Classification[Bearbeiten]
The pelvic floor muscles can be subdivided as follows:
Diaphragma pelvis[Bearbeiten]
The pelvic floor in the narrower sense (diaphragma pelvis) is formed by the following muscles:
- Musculus levator ani
- pubococcygeus muscle
- pubovaginalis muscle (in women)
- puborectalis muscle
- iliococcygeus muscle
- pubococcygeus muscle
- Musculus coccygeus
- Musculus sphincter ani externus
The muscles that originate from the back of the pubic bone converge dorsally, forming a "V" that is open to the front. The levator hiatus lies between them. The levator legs can be felt through the vagina.

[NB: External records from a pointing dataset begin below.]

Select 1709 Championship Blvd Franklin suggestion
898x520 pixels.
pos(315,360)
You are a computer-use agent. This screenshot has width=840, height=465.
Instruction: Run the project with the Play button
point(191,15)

Urogenital diaphragm[Bearbeiten]
The urogenital diaphragm, which is part of the pelvic floor, contains the following muscles:
- Musculus transversus perinei superficialis
- Musculus transversus perinei profundus
Other perineal musculature[Bearbeiten]
The following muscles belong to the other perineal musculature:
- Musculus bulbospongiosus
- Musculus ischiocavernosus
- Musculus sphincter urethrae externus
- Musculus sphincter urethrovaginalis (in women)
Note: The sphincter ani internus muscle is also part of the pelvic floor muscles in the broadest sense. However, it consists of involuntarily innervated smooth muscle and is therefore discussed separately.
Innervation[Bearbeiten]
The pelvic floor muscles are mainly innervated by the pudendal nerve, which originates from the sacral plexus or pudendal plexus.
Function[Bearbeiten]
The pelvic floor muscles ensure the muscular closure of the pelvis. Together with the diaphragm and the abdominal muscles, they surround the abdominal contents. In the event of an increase in pressure in the abdominal cavity, it elastically absorbs the pressure of the pelvic organs. It thus secures the position of the abdominal and pelvic organs and supports the closure of the anus and urethra.
Clinic[Bearbeiten]
Dilatation or hypotonia of the pelvic floor muscles leads to ptosis of the internal genital organs in women. This phenomenon is observed particularly after childbirth.
Weakness of the pelvic floor muscles can lead to incontinence. If the problem is purely functional and anatomical lesions can be ruled out, the treatment of choice is physiotherapy-led pelvic floor strengthening.
If the pelvic floor muscles are torn or the parametria are damaged, surgical revision may be necessary.